■ **Extracted entries**

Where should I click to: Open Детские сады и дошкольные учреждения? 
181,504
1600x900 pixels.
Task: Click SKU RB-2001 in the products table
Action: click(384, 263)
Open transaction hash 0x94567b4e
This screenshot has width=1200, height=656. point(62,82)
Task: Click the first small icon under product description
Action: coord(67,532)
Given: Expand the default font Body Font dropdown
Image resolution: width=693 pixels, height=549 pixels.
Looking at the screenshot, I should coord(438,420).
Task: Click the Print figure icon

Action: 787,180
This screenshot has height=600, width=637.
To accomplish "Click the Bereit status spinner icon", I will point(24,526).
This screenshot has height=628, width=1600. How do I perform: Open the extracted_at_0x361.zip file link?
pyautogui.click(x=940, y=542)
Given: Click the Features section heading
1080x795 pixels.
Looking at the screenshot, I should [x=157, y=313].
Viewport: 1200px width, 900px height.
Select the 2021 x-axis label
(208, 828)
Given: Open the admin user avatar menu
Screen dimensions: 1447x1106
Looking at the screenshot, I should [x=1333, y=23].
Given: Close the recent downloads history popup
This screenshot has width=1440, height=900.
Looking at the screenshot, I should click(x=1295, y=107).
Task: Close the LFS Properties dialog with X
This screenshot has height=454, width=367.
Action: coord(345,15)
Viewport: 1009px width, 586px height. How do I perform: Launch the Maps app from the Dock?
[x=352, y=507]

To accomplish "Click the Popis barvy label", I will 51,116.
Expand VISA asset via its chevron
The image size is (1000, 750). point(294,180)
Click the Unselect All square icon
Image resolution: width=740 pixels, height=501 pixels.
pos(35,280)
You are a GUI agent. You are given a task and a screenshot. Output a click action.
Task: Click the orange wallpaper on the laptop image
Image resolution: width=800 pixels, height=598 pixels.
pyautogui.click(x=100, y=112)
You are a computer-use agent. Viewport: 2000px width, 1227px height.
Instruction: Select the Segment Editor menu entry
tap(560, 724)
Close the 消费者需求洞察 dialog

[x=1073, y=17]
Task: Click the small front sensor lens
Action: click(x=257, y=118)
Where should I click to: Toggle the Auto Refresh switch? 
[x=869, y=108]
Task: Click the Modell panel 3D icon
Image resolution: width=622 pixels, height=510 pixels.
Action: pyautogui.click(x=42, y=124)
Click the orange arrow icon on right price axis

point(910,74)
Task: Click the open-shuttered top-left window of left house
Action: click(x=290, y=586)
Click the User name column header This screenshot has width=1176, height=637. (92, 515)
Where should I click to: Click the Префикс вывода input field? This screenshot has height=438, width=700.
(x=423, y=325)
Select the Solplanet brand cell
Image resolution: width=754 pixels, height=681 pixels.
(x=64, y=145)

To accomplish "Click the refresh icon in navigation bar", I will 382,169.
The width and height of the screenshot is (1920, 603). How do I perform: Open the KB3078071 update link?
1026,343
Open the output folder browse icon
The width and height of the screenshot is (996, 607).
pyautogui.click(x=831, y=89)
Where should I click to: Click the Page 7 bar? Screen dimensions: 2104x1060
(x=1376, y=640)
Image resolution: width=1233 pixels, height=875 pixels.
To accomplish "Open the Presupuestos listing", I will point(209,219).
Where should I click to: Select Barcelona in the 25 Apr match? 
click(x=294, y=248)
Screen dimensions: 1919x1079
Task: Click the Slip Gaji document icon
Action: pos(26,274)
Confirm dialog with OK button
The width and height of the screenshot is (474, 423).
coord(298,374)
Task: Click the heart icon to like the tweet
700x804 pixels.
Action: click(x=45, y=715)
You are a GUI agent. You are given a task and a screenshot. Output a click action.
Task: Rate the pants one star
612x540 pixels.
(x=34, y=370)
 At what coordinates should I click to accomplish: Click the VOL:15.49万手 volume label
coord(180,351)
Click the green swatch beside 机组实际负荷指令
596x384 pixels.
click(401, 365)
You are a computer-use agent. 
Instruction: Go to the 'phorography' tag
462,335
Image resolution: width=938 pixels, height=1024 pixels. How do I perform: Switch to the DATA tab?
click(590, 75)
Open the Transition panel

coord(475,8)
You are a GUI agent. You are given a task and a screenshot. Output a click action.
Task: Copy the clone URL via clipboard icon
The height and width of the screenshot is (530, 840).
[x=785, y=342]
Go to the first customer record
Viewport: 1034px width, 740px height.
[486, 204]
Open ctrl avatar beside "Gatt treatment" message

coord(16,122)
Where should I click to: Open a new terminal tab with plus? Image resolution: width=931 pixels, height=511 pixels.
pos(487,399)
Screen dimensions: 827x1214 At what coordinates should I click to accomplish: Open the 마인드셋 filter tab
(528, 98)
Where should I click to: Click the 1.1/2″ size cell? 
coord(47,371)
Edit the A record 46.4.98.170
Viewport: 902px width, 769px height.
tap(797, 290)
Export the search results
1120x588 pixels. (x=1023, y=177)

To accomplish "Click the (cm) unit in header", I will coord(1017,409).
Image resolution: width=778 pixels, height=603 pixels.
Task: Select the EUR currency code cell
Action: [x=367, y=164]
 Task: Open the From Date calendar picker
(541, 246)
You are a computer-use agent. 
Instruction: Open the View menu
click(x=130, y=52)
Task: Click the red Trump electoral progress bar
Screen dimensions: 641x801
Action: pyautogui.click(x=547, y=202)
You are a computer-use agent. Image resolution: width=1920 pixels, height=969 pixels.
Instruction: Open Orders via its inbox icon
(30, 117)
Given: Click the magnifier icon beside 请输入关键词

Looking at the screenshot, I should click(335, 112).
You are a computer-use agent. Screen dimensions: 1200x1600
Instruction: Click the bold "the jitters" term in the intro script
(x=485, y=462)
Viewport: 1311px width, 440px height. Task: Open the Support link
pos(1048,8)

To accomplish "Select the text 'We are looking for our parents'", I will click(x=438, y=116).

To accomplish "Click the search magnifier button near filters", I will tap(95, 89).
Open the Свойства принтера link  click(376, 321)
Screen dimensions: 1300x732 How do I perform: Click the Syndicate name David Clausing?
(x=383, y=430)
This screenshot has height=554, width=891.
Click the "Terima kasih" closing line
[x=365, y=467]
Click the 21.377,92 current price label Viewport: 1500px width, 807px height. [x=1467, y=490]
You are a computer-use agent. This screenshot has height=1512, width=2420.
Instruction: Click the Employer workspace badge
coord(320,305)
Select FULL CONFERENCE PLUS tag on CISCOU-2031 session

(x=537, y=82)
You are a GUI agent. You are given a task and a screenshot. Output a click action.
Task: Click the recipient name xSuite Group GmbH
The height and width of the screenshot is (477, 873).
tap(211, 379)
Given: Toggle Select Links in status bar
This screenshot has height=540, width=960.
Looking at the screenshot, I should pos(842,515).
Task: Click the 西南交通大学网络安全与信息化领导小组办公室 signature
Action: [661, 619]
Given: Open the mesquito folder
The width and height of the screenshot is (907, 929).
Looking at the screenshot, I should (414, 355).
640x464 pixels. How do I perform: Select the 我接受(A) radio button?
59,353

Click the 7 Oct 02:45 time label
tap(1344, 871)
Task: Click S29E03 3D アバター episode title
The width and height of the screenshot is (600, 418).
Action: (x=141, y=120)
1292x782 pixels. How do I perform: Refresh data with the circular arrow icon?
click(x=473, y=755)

■ **What you will do**
Can you reproduce all the material exactly?

■ **Output of the exercise**
Where should I click to: Open Детские сады и дошкольные учреждения? 
181,504
1600x900 pixels.
Task: Click SKU RB-2001 in the products table
Action: click(384, 263)
Open transaction hash 0x94567b4e
This screenshot has width=1200, height=656. point(62,82)
Task: Click the first small icon under product description
Action: coord(67,532)
Given: Expand the default font Body Font dropdown
Image resolution: width=693 pixels, height=549 pixels.
Looking at the screenshot, I should coord(438,420).
Task: Click the Print figure icon

Action: 787,180
This screenshot has height=600, width=637.
To accomplish "Click the Bereit status spinner icon", I will point(24,526).
This screenshot has height=628, width=1600. How do I perform: Open the extracted_at_0x361.zip file link?
pyautogui.click(x=940, y=542)
Given: Click the Features section heading
1080x795 pixels.
Looking at the screenshot, I should [x=157, y=313].
Viewport: 1200px width, 900px height.
Select the 2021 x-axis label
(208, 828)
Given: Open the admin user avatar menu
Screen dimensions: 1447x1106
Looking at the screenshot, I should [x=1333, y=23].
Given: Close the recent downloads history popup
This screenshot has width=1440, height=900.
Looking at the screenshot, I should click(x=1295, y=107).
Task: Close the LFS Properties dialog with X
This screenshot has height=454, width=367.
Action: coord(345,15)
Viewport: 1009px width, 586px height. How do I perform: Launch the Maps app from the Dock?
[x=352, y=507]

To accomplish "Click the Popis barvy label", I will 51,116.
Expand VISA asset via its chevron
The image size is (1000, 750). point(294,180)
Click the Unselect All square icon
Image resolution: width=740 pixels, height=501 pixels.
pos(35,280)
You are a GUI agent. You are given a task and a screenshot. Output a click action.
Task: Click the orange wallpaper on the laptop image
Image resolution: width=800 pixels, height=598 pixels.
pyautogui.click(x=100, y=112)
You are a computer-use agent. Viewport: 2000px width, 1227px height.
Instruction: Select the Segment Editor menu entry
tap(560, 724)
Close the 消费者需求洞察 dialog

[x=1073, y=17]
Task: Click the small front sensor lens
Action: click(x=257, y=118)
Where should I click to: Toggle the Auto Refresh switch? 
[x=869, y=108]
Task: Click the Modell panel 3D icon
Image resolution: width=622 pixels, height=510 pixels.
Action: pyautogui.click(x=42, y=124)
Click the orange arrow icon on right price axis

point(910,74)
Task: Click the open-shuttered top-left window of left house
Action: click(x=290, y=586)
Click the User name column header This screenshot has width=1176, height=637. (92, 515)
Where should I click to: Click the Префикс вывода input field? This screenshot has height=438, width=700.
(x=423, y=325)
Select the Solplanet brand cell
Image resolution: width=754 pixels, height=681 pixels.
(x=64, y=145)

To accomplish "Click the refresh icon in navigation bar", I will 382,169.
The width and height of the screenshot is (1920, 603). How do I perform: Open the KB3078071 update link?
1026,343
Open the output folder browse icon
The width and height of the screenshot is (996, 607).
pyautogui.click(x=831, y=89)
Where should I click to: Click the Page 7 bar? Screen dimensions: 2104x1060
(x=1376, y=640)
Image resolution: width=1233 pixels, height=875 pixels.
To accomplish "Open the Presupuestos listing", I will point(209,219).
Where should I click to: Select Barcelona in the 25 Apr match? 
click(x=294, y=248)
Screen dimensions: 1919x1079
Task: Click the Slip Gaji document icon
Action: pos(26,274)
Confirm dialog with OK button
The width and height of the screenshot is (474, 423).
coord(298,374)
Task: Click the heart icon to like the tweet
700x804 pixels.
Action: click(x=45, y=715)
You are a GUI agent. You are given a task and a screenshot. Output a click action.
Task: Rate the pants one star
612x540 pixels.
(x=34, y=370)
 At what coordinates should I click to accomplish: Click the VOL:15.49万手 volume label
coord(180,351)
Click the green swatch beside 机组实际负荷指令
596x384 pixels.
click(401, 365)
You are a computer-use agent. 
Instruction: Go to the 'phorography' tag
462,335
Image resolution: width=938 pixels, height=1024 pixels. How do I perform: Switch to the DATA tab?
click(590, 75)
Open the Transition panel

coord(475,8)
You are a GUI agent. You are given a task and a screenshot. Output a click action.
Task: Copy the clone URL via clipboard icon
The height and width of the screenshot is (530, 840).
[x=785, y=342]
Go to the first customer record
Viewport: 1034px width, 740px height.
[486, 204]
Open ctrl avatar beside "Gatt treatment" message

coord(16,122)
Where should I click to: Open a new terminal tab with plus? Image resolution: width=931 pixels, height=511 pixels.
pos(487,399)
Screen dimensions: 827x1214 At what coordinates should I click to accomplish: Open the 마인드셋 filter tab
(528, 98)
Where should I click to: Click the 1.1/2″ size cell? 
coord(47,371)
Edit the A record 46.4.98.170
Viewport: 902px width, 769px height.
tap(797, 290)
Export the search results
1120x588 pixels. (x=1023, y=177)

To accomplish "Click the (cm) unit in header", I will coord(1017,409).
Image resolution: width=778 pixels, height=603 pixels.
Task: Select the EUR currency code cell
Action: [x=367, y=164]
 Task: Open the From Date calendar picker
(541, 246)
You are a computer-use agent. 
Instruction: Open the View menu
click(x=130, y=52)
Task: Click the red Trump electoral progress bar
Screen dimensions: 641x801
Action: pyautogui.click(x=547, y=202)
You are a computer-use agent. Image resolution: width=1920 pixels, height=969 pixels.
Instruction: Open Orders via its inbox icon
(30, 117)
Given: Click the magnifier icon beside 请输入关键词

Looking at the screenshot, I should click(335, 112).
You are a computer-use agent. Screen dimensions: 1200x1600
Instruction: Click the bold "the jitters" term in the intro script
(x=485, y=462)
Viewport: 1311px width, 440px height. Task: Open the Support link
pos(1048,8)

To accomplish "Select the text 'We are looking for our parents'", I will click(x=438, y=116).

To accomplish "Click the search magnifier button near filters", I will tap(95, 89).
Open the Свойства принтера link  click(376, 321)
Screen dimensions: 1300x732 How do I perform: Click the Syndicate name David Clausing?
(x=383, y=430)
This screenshot has height=554, width=891.
Click the "Terima kasih" closing line
[x=365, y=467]
Click the 21.377,92 current price label Viewport: 1500px width, 807px height. [x=1467, y=490]
You are a computer-use agent. This screenshot has height=1512, width=2420.
Instruction: Click the Employer workspace badge
coord(320,305)
Select FULL CONFERENCE PLUS tag on CISCOU-2031 session

(x=537, y=82)
You are a GUI agent. You are given a task and a screenshot. Output a click action.
Task: Click the recipient name xSuite Group GmbH
The height and width of the screenshot is (477, 873).
tap(211, 379)
Given: Toggle Select Links in status bar
This screenshot has height=540, width=960.
Looking at the screenshot, I should pos(842,515).
Task: Click the 西南交通大学网络安全与信息化领导小组办公室 signature
Action: [661, 619]
Given: Open the mesquito folder
The width and height of the screenshot is (907, 929).
Looking at the screenshot, I should (414, 355).
640x464 pixels. How do I perform: Select the 我接受(A) radio button?
59,353

Click the 7 Oct 02:45 time label
tap(1344, 871)
Task: Click S29E03 3D アバター episode title
The width and height of the screenshot is (600, 418).
Action: (x=141, y=120)
1292x782 pixels. How do I perform: Refresh data with the circular arrow icon?
click(x=473, y=755)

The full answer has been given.